Fitch Ratings announced that it has affirmed the Insurer Financial Strength ratings of the SCOR Group at ‘BBB’ and the Long- and Short-term ratings of SCOR at ‘BBB-‘ (‘BBB minus’) and ‘F3’, respectively, and has removed them from “Rating Watch Negative” with a stable outlook.
Fitch said that SCOR’s recent success in raising additional capital (See IJ Website Dec. 27) of 381 million Euros ($399 million) “will support the group’s financial profile, which had been substantially affected by unexpected losses posted in the third quarter of 2002.”
“The group’s capital adequacy is considered adequate, based on the expected reduction of risk assumed for 2003. In addition, the more conservative investment policy implemented by the group has also contributed to a lower risk profile,” the announcement continued.
It also said that the success of SCOR’s capital raising efforts were a positive sign, reflecting “the support provided by shareholders for the ‘back on track’ recovery plans and the confidence expressed in the ability of the group’s new management team to reach financial targets set in the plan.” It warned however that “the group faces significant execution risk in the achievement of these objectives and that a return to adequate profitability may be a slow process.”

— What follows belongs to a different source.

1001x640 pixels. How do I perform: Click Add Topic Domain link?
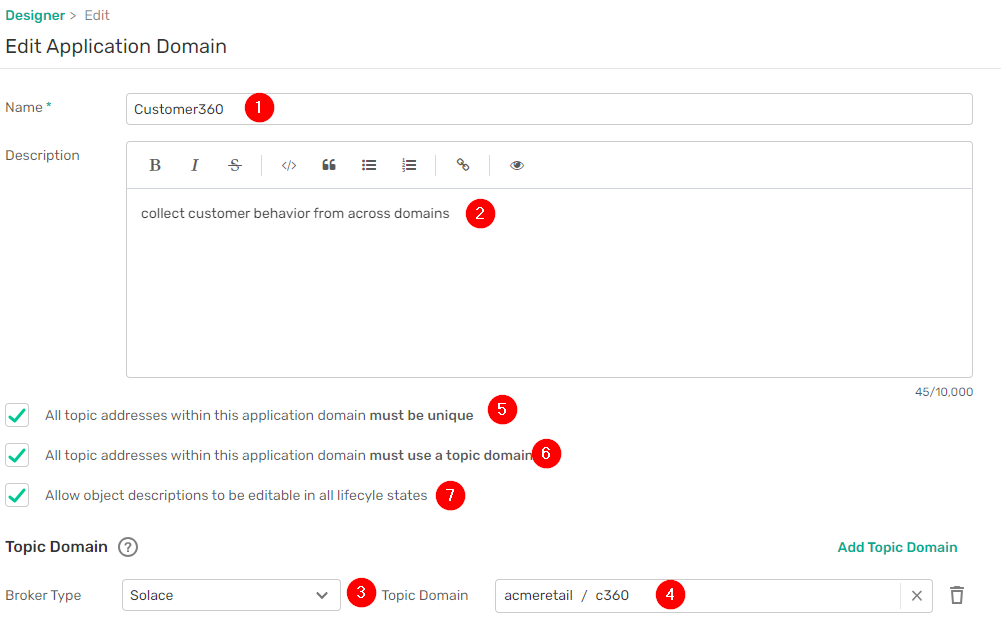click(x=897, y=547)
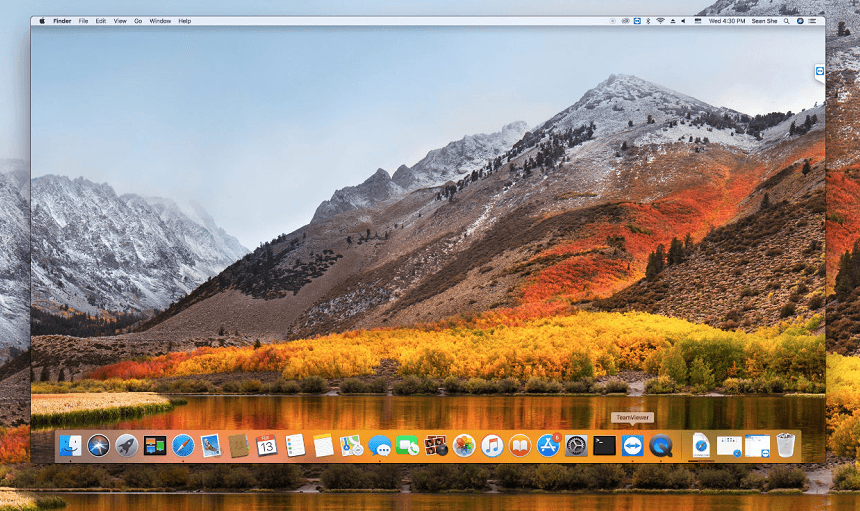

Fitch also noted that it considers “the group’s position as a top 10 global reinsurance operation, the withdrawal from several business areas the group considers unlikely to produce adequate returns in the near term, the planned reduction in risk undertaken for 2003, and the expected rise in premium rates and tightening of terms and conditions on the remaining portfolio, to be additional positive aspects supporting the current ratings.